Exercise task: Revise the material below by replacing "Community tab" with "Messages tab", and keep everything else unchanged.
..............................
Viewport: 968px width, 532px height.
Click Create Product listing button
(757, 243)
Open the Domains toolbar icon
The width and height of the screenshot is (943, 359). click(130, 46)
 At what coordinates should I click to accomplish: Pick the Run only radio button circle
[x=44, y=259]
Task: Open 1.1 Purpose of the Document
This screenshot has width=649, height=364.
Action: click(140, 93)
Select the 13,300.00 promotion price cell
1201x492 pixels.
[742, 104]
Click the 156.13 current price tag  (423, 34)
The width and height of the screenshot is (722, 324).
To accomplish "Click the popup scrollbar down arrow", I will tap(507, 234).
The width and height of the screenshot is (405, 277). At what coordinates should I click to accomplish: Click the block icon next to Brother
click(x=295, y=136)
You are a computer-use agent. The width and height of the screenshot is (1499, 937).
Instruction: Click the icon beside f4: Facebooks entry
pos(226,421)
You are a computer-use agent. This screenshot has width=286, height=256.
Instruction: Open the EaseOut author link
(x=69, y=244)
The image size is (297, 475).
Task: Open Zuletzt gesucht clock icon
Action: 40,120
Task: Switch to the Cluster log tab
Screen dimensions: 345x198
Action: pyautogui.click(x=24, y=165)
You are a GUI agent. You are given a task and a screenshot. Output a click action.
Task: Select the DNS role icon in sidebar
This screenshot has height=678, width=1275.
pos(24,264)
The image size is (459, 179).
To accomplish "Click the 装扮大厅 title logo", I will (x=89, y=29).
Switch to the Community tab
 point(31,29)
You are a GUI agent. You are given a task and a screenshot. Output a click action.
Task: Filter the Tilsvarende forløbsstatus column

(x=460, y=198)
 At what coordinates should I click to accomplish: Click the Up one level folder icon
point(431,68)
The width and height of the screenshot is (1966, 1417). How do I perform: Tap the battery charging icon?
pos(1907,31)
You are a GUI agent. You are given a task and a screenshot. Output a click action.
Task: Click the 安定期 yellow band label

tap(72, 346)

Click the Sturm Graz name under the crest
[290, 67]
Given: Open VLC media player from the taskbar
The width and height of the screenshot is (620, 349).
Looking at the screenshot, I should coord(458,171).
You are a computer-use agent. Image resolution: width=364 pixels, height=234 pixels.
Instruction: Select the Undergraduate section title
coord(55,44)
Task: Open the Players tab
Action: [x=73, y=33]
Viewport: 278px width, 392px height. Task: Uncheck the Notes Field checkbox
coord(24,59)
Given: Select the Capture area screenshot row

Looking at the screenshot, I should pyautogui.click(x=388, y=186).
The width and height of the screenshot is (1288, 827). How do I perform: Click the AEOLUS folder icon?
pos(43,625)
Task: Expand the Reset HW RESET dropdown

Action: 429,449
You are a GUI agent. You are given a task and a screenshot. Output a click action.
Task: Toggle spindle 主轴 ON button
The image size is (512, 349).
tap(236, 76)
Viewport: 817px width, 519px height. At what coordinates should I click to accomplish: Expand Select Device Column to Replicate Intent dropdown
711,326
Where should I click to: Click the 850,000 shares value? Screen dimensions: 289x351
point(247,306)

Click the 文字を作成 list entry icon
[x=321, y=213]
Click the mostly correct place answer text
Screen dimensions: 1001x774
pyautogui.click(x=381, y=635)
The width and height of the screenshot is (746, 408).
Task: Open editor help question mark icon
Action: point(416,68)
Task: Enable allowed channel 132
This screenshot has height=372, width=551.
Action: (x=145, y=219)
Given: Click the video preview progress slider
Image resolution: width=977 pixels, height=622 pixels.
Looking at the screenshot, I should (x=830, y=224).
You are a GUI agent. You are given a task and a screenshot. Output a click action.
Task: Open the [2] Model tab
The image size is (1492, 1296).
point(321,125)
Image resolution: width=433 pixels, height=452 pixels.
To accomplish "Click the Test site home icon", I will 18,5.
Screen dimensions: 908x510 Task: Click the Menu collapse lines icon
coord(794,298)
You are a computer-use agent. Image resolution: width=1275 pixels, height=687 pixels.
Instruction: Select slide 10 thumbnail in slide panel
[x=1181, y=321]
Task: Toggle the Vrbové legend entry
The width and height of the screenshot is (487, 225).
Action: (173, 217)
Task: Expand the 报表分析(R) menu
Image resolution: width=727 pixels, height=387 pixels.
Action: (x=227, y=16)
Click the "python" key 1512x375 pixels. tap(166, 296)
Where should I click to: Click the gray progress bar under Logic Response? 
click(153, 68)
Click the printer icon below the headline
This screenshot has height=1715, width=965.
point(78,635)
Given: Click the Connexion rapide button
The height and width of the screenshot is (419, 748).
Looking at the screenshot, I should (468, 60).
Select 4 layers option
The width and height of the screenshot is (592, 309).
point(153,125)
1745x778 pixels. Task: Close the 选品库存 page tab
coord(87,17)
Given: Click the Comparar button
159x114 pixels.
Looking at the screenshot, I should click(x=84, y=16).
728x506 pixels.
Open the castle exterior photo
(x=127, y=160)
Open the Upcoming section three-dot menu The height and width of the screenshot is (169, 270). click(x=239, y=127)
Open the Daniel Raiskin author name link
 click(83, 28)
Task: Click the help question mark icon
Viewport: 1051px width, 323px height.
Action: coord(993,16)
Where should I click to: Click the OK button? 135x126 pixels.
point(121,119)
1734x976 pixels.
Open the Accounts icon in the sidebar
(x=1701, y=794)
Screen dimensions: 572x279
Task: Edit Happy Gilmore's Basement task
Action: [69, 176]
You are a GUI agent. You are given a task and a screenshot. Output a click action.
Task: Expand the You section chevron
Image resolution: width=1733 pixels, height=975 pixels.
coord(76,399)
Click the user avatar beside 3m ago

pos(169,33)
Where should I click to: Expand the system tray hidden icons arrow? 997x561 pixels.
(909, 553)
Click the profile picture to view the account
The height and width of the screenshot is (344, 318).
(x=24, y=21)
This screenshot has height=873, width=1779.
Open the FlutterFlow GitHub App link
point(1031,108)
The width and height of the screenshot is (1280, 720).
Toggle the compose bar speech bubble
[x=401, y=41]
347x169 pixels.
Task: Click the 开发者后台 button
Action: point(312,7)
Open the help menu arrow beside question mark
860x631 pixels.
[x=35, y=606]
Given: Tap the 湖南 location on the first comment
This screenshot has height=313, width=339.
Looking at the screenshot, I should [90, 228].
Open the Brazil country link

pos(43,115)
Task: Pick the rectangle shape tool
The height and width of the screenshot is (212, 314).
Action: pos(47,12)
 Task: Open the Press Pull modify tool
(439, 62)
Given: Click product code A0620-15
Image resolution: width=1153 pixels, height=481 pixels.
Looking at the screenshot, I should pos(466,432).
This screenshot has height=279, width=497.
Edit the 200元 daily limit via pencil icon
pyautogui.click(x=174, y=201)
..............................
Result of this task:
Viewport: 968px width, 532px height.
Click Create Product listing button
(757, 243)
Open the Domains toolbar icon
The width and height of the screenshot is (943, 359). click(130, 46)
 At what coordinates should I click to accomplish: Pick the Run only radio button circle
[x=44, y=259]
Task: Open 1.1 Purpose of the Document
This screenshot has width=649, height=364.
Action: click(140, 93)
Select the 13,300.00 promotion price cell
1201x492 pixels.
[742, 104]
Click the 156.13 current price tag  (423, 34)
The width and height of the screenshot is (722, 324).
To accomplish "Click the popup scrollbar down arrow", I will tap(507, 234).
The width and height of the screenshot is (405, 277). At what coordinates should I click to accomplish: Click the block icon next to Brother
click(x=295, y=136)
You are a computer-use agent. The width and height of the screenshot is (1499, 937).
Instruction: Click the icon beside f4: Facebooks entry
pos(226,421)
You are a computer-use agent. This screenshot has width=286, height=256.
Instruction: Open the EaseOut author link
(x=69, y=244)
The image size is (297, 475).
Task: Open Zuletzt gesucht clock icon
Action: 40,120
Task: Switch to the Cluster log tab
Screen dimensions: 345x198
Action: pyautogui.click(x=24, y=165)
You are a GUI agent. You are given a task and a screenshot. Output a click action.
Task: Select the DNS role icon in sidebar
This screenshot has height=678, width=1275.
pos(24,264)
The image size is (459, 179).
To accomplish "Click the 装扮大厅 title logo", I will (x=89, y=29).
Switch to the Messages tab
 point(31,29)
You are a GUI agent. You are given a task and a screenshot. Output a click action.
Task: Filter the Tilsvarende forløbsstatus column

(x=460, y=198)
 At what coordinates should I click to accomplish: Click the Up one level folder icon
point(431,68)
The width and height of the screenshot is (1966, 1417). How do I perform: Tap the battery charging icon?
pos(1907,31)
You are a GUI agent. You are given a task and a screenshot. Output a click action.
Task: Click the 安定期 yellow band label

tap(72, 346)

Click the Sturm Graz name under the crest
[290, 67]
Given: Open VLC media player from the taskbar
The width and height of the screenshot is (620, 349).
Looking at the screenshot, I should coord(458,171).
You are a computer-use agent. Image resolution: width=364 pixels, height=234 pixels.
Instruction: Select the Undergraduate section title
coord(55,44)
Task: Open the Players tab
Action: [x=73, y=33]
Viewport: 278px width, 392px height. Task: Uncheck the Notes Field checkbox
coord(24,59)
Given: Select the Capture area screenshot row

Looking at the screenshot, I should pyautogui.click(x=388, y=186).
The width and height of the screenshot is (1288, 827). How do I perform: Click the AEOLUS folder icon?
pos(43,625)
Task: Expand the Reset HW RESET dropdown

Action: 429,449
You are a GUI agent. You are given a task and a screenshot. Output a click action.
Task: Toggle spindle 主轴 ON button
The image size is (512, 349).
tap(236, 76)
Viewport: 817px width, 519px height. At what coordinates should I click to accomplish: Expand Select Device Column to Replicate Intent dropdown
711,326
Where should I click to: Click the 850,000 shares value? Screen dimensions: 289x351
point(247,306)

Click the 文字を作成 list entry icon
[x=321, y=213]
Click the mostly correct place answer text
Screen dimensions: 1001x774
pyautogui.click(x=381, y=635)
The width and height of the screenshot is (746, 408).
Task: Open editor help question mark icon
Action: point(416,68)
Task: Enable allowed channel 132
This screenshot has height=372, width=551.
Action: (x=145, y=219)
Given: Click the video preview progress slider
Image resolution: width=977 pixels, height=622 pixels.
Looking at the screenshot, I should (x=830, y=224).
You are a GUI agent. You are given a task and a screenshot. Output a click action.
Task: Open the [2] Model tab
The image size is (1492, 1296).
point(321,125)
Image resolution: width=433 pixels, height=452 pixels.
To accomplish "Click the Test site home icon", I will 18,5.
Screen dimensions: 908x510 Task: Click the Menu collapse lines icon
coord(794,298)
You are a computer-use agent. Image resolution: width=1275 pixels, height=687 pixels.
Instruction: Select slide 10 thumbnail in slide panel
[x=1181, y=321]
Task: Toggle the Vrbové legend entry
The width and height of the screenshot is (487, 225).
Action: (173, 217)
Task: Expand the 报表分析(R) menu
Image resolution: width=727 pixels, height=387 pixels.
Action: (x=227, y=16)
Click the "python" key 1512x375 pixels. tap(166, 296)
Where should I click to: Click the gray progress bar under Logic Response? 
click(153, 68)
Click the printer icon below the headline
This screenshot has height=1715, width=965.
point(78,635)
Given: Click the Connexion rapide button
The height and width of the screenshot is (419, 748).
Looking at the screenshot, I should (468, 60).
Select 4 layers option
The width and height of the screenshot is (592, 309).
point(153,125)
1745x778 pixels. Task: Close the 选品库存 page tab
coord(87,17)
Given: Click the Comparar button
159x114 pixels.
Looking at the screenshot, I should click(x=84, y=16).
728x506 pixels.
Open the castle exterior photo
(x=127, y=160)
Open the Upcoming section three-dot menu The height and width of the screenshot is (169, 270). click(x=239, y=127)
Open the Daniel Raiskin author name link
 click(83, 28)
Task: Click the help question mark icon
Viewport: 1051px width, 323px height.
Action: coord(993,16)
Where should I click to: Click the OK button? 135x126 pixels.
point(121,119)
1734x976 pixels.
Open the Accounts icon in the sidebar
(x=1701, y=794)
Screen dimensions: 572x279
Task: Edit Happy Gilmore's Basement task
Action: [69, 176]
You are a GUI agent. You are given a task and a screenshot. Output a click action.
Task: Expand the You section chevron
Image resolution: width=1733 pixels, height=975 pixels.
coord(76,399)
Click the user avatar beside 3m ago

pos(169,33)
Where should I click to: Expand the system tray hidden icons arrow? 997x561 pixels.
(909, 553)
Click the profile picture to view the account
The height and width of the screenshot is (344, 318).
(x=24, y=21)
This screenshot has height=873, width=1779.
Open the FlutterFlow GitHub App link
point(1031,108)
The width and height of the screenshot is (1280, 720).
Toggle the compose bar speech bubble
[x=401, y=41]
347x169 pixels.
Task: Click the 开发者后台 button
Action: point(312,7)
Open the help menu arrow beside question mark
860x631 pixels.
[x=35, y=606]
Given: Tap the 湖南 location on the first comment
This screenshot has height=313, width=339.
Looking at the screenshot, I should [90, 228].
Open the Brazil country link

pos(43,115)
Task: Pick the rectangle shape tool
The height and width of the screenshot is (212, 314).
Action: pos(47,12)
 Task: Open the Press Pull modify tool
(439, 62)
Given: Click product code A0620-15
Image resolution: width=1153 pixels, height=481 pixels.
Looking at the screenshot, I should pos(466,432).
This screenshot has height=279, width=497.
Edit the 200元 daily limit via pencil icon
pyautogui.click(x=174, y=201)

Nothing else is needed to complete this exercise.